» **Text**:
* * * *

Anatoxin-a poisoning is associated with rapid death, which limits pathologic assessment because often there are no lesions present or lesions are nonspecific.16 Stomach content or vomitus samples have the greatest diagnostic value and can be analyzed via liquid chromatography/tandem mass spectrometry to confirm exposure.16 However, this assay is not routinely offered. Anatoxin-a(s) does not cross the blood–brain barrier, so inhibition of blood acetylcholinesterase but not brain acetylcholinesterase may be supportive of anatoxin-a(s) exposure.17

Treatment & Management

Because there is no known antidote for cyanotoxin poisoning, treatment should be aimed at clinical signs. Cyanotoxins are rapidly absorbed from the GI tract, and decontamination is likely to have little benefit when the patient shows clinical signs. For patients with microcystin poisoning, IV fluid therapy, fresh frozen plasma, liver protectants, Vitamins E and K, gastroprotectants, antibiotics, and cholestyramine have all been used in combination with varying degrees of success. This is likely relative to the magnitude of exposure. Current therapy recommendations include cholestyramine,18,19 IV fluids to replace volume and correct electrolyte abnormalities, glucose supplementation to address hypoglycemia, antiemetics to control vomiting, and antibiotics (if indicated by culture and susceptibility testing), to prevent secondary infections. Treatment should be aimed at combating hypovolemic shock and hemorrhage. Whole-blood transfusions may be necessary in severe cases.

Patients with anatoxin-a or anatoxin-a(s) exposure have such an acute and severe clinical presentation that treatment is often not possible prior to death. Respiratory support has been suggested but is not antidotal and likely only delays death. Anticonvulsants and methocarbamol have been used in cases of anatoxin-a poisoning, but treatment is often unsuccessful. Atropine may reduce clinical signs associated with anatoxin-a(s) poisoning, and although physostigmine and pralidoxime have been suggested for treatment, they do not appear to be of value after exposure.10 Because cyanotoxins have clinically steep dose-response curves, once clinical signs are observed it is likely that a sufficient amount of toxin has been absorbed to cause death.

* * * *

» **Dataset content**:
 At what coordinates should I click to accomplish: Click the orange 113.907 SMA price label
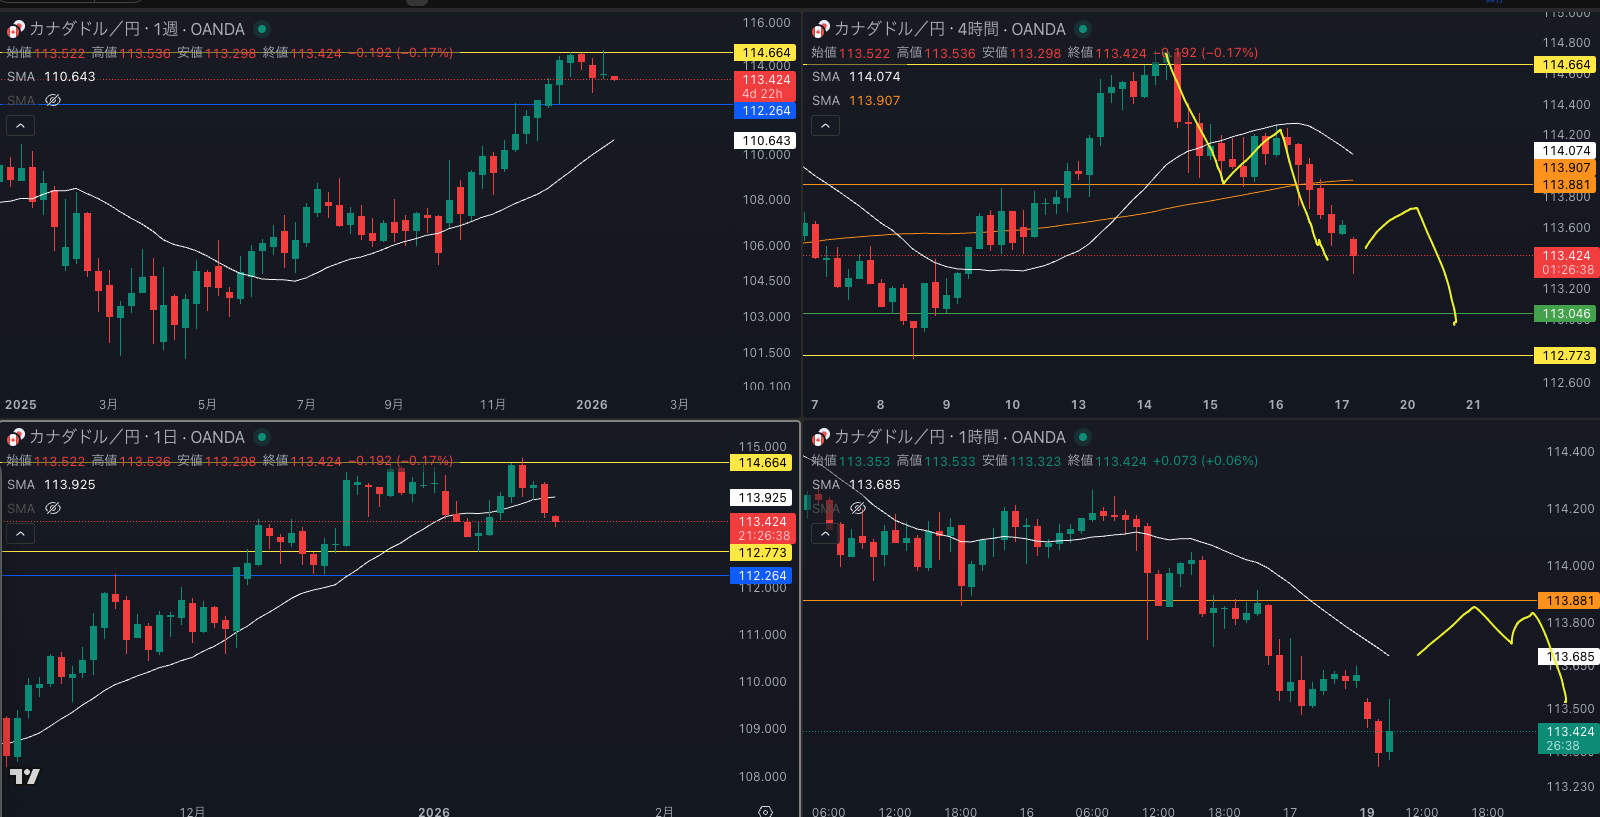coord(1565,168)
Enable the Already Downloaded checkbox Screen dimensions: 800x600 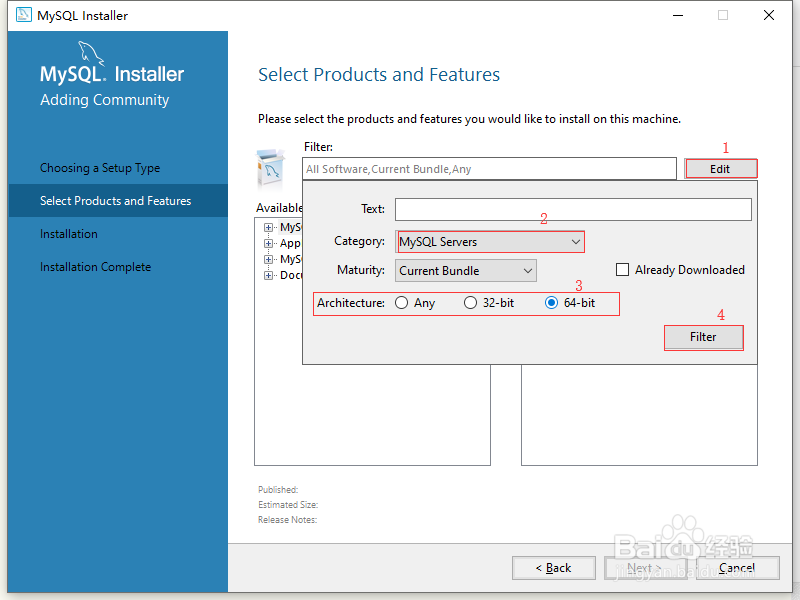622,269
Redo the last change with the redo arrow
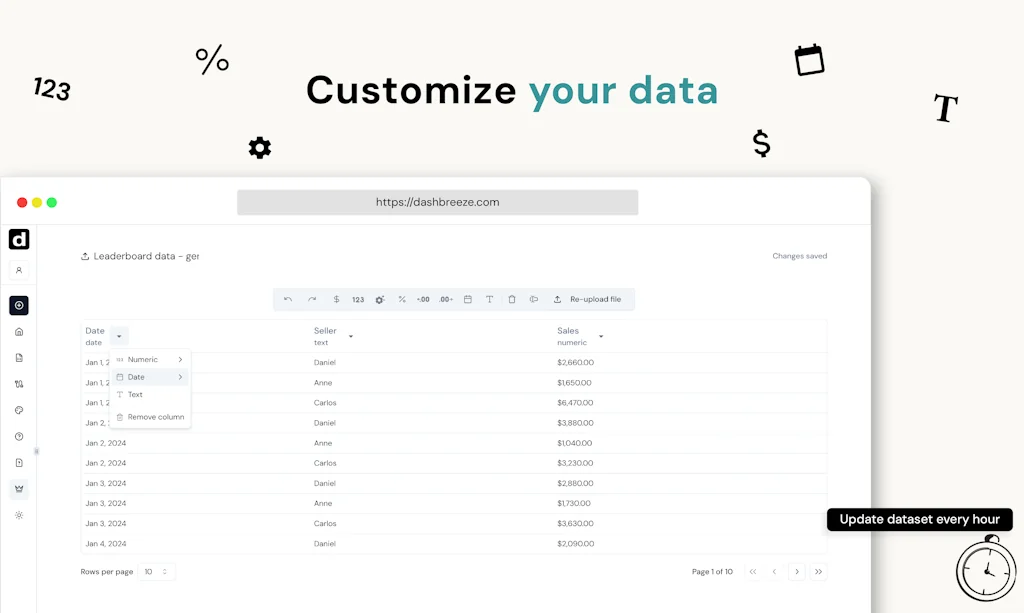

* * * *

» **Brief 1**: In the text on cyanotoxin poisoning, which samples have the greatest diagnostic value in cases of anatoxin-a poisoning?
» **Brief 2**: Please continue the text on cyanotoxin poisoning, picking up after its final sentence.

» **Task answer 1**: Stomach content or vomitus samples.

» **Task answer 2**:
Prognosis & Prevention

Prognosis is grave for almost every patient, as morbidity and mortality are high for patients with confirmed exposure. There have been reports of successful intervention for microcystin poisoning in which exposure was relatively small and treatment was initiated quickly.20 Even for patients with initial recovery from microcystin poisoning, prognosis should remain guarded due to complications relating to hepatic insufficiency. Follow-up examination in recovered patients should include monitoring liver enzymes and, potentially, coagulation parameters. Survival after anatoxin-a or anatoxin-a(s) exposure is rare and little is known about potential long-term complications.

Prevention of exposure is the most effective means of preventing clinical illness associated with harmful algal blooms. Cyanobacteria algal blooms are increasingly prevalent and likely to continue to cause illness.21 State agencies are aware of the risks these blooms pose and many have monitoring programs for recreational waters. There is ongoing research on preventive and mitigation techniques but there are no current effective economic solutions. More research is needed to accurately predict conditions contributing to algal bloom development.